Nasional
Dosen UGM: Perlu Cara Baru Lawan Intoleransi di Lingkungan Pendidikan
Dosen sosiologi Universitas Gajah Mada (UGM) M Najib Azca, mengatakan, dibutuhkan pendekatan baru untuk mencegah berkembangnya sikap intoleransi di lingkungan pendidikan.
“Saya kira sudah cukup banyak riset menemukan bahwa ada ada tren meningkatnya intoleransi atau radikalisme di sekolah atau kampus. Ini suatu warning bagi kita semua, baik pendidik, pemerintah, masyarakat untuk mewaspadai atau hati-hati terhadap tren seperti ini,” ujar Najib di Yogyakarta, Sabtu (21/11), seperti yang dikutip Republika.

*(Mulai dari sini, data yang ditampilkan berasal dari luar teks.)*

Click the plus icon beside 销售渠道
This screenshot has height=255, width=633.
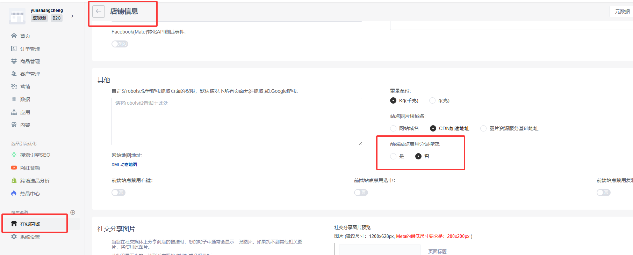coord(73,212)
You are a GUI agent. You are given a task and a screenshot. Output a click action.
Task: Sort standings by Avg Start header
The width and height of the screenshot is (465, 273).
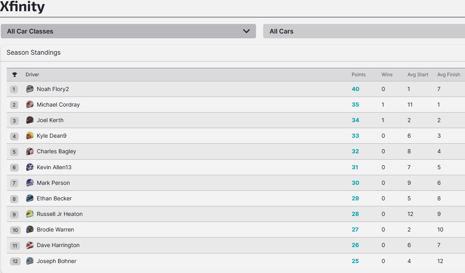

Kepala Pusat Studi Keamanan dan Perdamaian UGM ini menekankan untuk segera dibuat program guna mengikis penyebaran intoleransi di lingkungan sekolah. Salah satunya dengan pelibatan komunitas kaum muda seperti siswa SMP, SMA, dan mahasiswa.
“Karena mereka sendiri yang harus mampu mengenali, mengidentifikasi gejala-gejala misalnya menguatkan intoleransi di lingkungannya. Dan itu bisa dilakukan bila mereka terlibat langsung dan proaktif untuk melakukan aktivitas ini. Misalnya terjadinya gejala radikalisasi di lingkungannya teman sebayanya,” ucapnya.
Ia melajutkan bahwa saat ini dirinya sedang mengembangkan program pendekatan membangun sekolah damai berbasis siswa sebaya. Dengan program itu, mereka (siswa dan mahasiswa) sendiri yang melihat dan mengamati, lalu mencoba mengembangkan upaya-upaya untuk membina damai di lingkungannya.
Lebih jauh dia mengatakan bahwa untuk mengikis intoleransi di sekolah, jangan dengan cara yang terkesan top down atau dari atas ke bawah. “Kita harus mampu menyemai teman-teman muda untuk proaktif merawat toleransi, perdamaian di lingkungannya dengan cara-cara yang sesuai dengan kemudaan mereka. Soalnya kalau menggunakan cara orang tua, kadang-kadang tidak cocok,” tuturnya.
Ia kemudian mencontohkan penggunaan platform TikTok atau Podcast. Menurutnya, penggunaan media baru dalam membangun toleransi di kalangan muda ini sangat penting ketika sasarannya adalah anak muda. Sementara cara-cara lama atau cara ala orang tua dinilainya tidak akan menyambung karena frekuensinya beda.
“Kita harus belajar juga dari anak-anak muda terutama dalam mengemas pesan-pesan damai, pesan-pesan kontra ekstremisme dengan cara-cara anak muda. Itu akan lebih muda cepat diterima dengan melalui proses dialog dan diskusi dengan mereka. Kita perlu mendengar juga dari anak muda sendiri apa yang mereka rasakan, mereka pikirkan, dan mereka inginkan.Dari situ kita rumuskan agenda kolaboratifnya,” paparnya.